The Department of Energy planned to release the final efficiency standard by the start of 2017. While the department couldn’t do so for bureaucratic reasons, the interim “backstop” standard required that all bulbs had to emit at least 45 lumens per watt, said deLaski. The Trump administration blocked this backstop from taking effect, hence delays in the final phaseout.

However, in April 2022, President Biden’s Department of Energy reinstated the guidelines, saying the backstop was valid. It took a little over a year to push out the final (and current) efficiency standard where any manufactured and sold bulbs must have at least 45 lumens per watt. Since businesses knew since last April the standard would go into effect, they had months to sell off any inventory that did not meet these guidelines.

A misconception about this regulation and its history is that it was always aimed at cutting incandescents out of the market. In 2007, when the guidelines were first made, there was hope that incandescents, fluorescents, and LEDs could reach and exceed the future efficiency standard, said deLaski.

“The standard was set at a level that any of those three technologies could have met it,” deLaski added. As a result, manufacturers invested in all three technologies in what deLaski called a “technological foot race” to create the most efficient bulbs. In the mid-2010s, it became clear that LEDs were far better than their counterparts, he said.

“[Efficiency standards] drive innovation. This is a great story about innovation here that’s kind of been untold,” said deLaski. “When Congress set that standard back in 2007 ... it unleashed a wave of investments and innovation on the part of manufacturers to develop that low-cost, high-quality LED that we have on the shelves today.”

What the standard does and does not do

Consumers don’t need to rush to the store to replace any incandescent bulbs currently in use in their homes. The standard only applies to the sale (not use) of bulbs, and there are some notable exceptions (although President Biden did expand the scope of the regulation to include more light sources).

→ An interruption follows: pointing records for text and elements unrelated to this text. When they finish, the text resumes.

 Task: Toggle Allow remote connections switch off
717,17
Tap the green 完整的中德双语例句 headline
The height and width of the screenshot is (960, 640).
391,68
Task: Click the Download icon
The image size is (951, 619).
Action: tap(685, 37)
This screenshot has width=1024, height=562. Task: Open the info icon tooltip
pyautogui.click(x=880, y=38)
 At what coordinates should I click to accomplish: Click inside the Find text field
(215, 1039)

Types of incandescent lights excluded from the standard include but are not limited to appliance lamps, black lights, bug lamps, infrared lamps, plant lights, flood lights, reflector lamps, and traffic signals.

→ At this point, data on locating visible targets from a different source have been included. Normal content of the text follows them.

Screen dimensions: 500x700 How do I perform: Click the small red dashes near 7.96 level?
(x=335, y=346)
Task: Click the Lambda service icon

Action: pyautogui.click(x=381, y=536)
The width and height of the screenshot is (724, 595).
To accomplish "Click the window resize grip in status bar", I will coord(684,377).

Overall, the standard is set to save consumers $3 billion on utility bills annually and cut 222 million metric tons of carbon emissions over the next three decades.

Still, some people aren’t happy about the standard. Consumers’ concerns stem from two places, said Lien. There are those that dislike LEDs because “it’s change,” and those who hold a “stigma” against the lights because of the low quality of early models, he said.

“LED, it’s turning into a wonderful general light source, it’s evolving to that point, but there are still things that it’s not capable of doing well,” said Lien. For example, while LEDs perform well in cool environments, they don’t perform well in heat, so they can’t be used as oven lights.

Misconceptions and fallacies about LED’s propensity to flicker and the unsubstantiated claims that they can be harmful prosper in some circles. “There are still a few people that are just absolutely opposed to LEDs,” said Lien. “And they have some misconceptions about how LEDs give off a tremendous amount of blue light at night that hurts people. Those stories get a lot of attention, but they’re not accurate.”

These LED haters would appear to be in the minority. While some manufacturers may take issue with the efficiency standard, Lien says at the time the 45-lumen watt standard was set years ago, there was consensus among the major players that this was an achievable benchmark.

“I think what’s been misunderstood somewhat is that LEDs were winning in the marketplace, even before this standard took effect,” said deLaski. “And that’s because consumers liked them. They prefer them because they save them money, they provide the same or better light as the bulbs they replace, and they last 10 to 25 times longer.”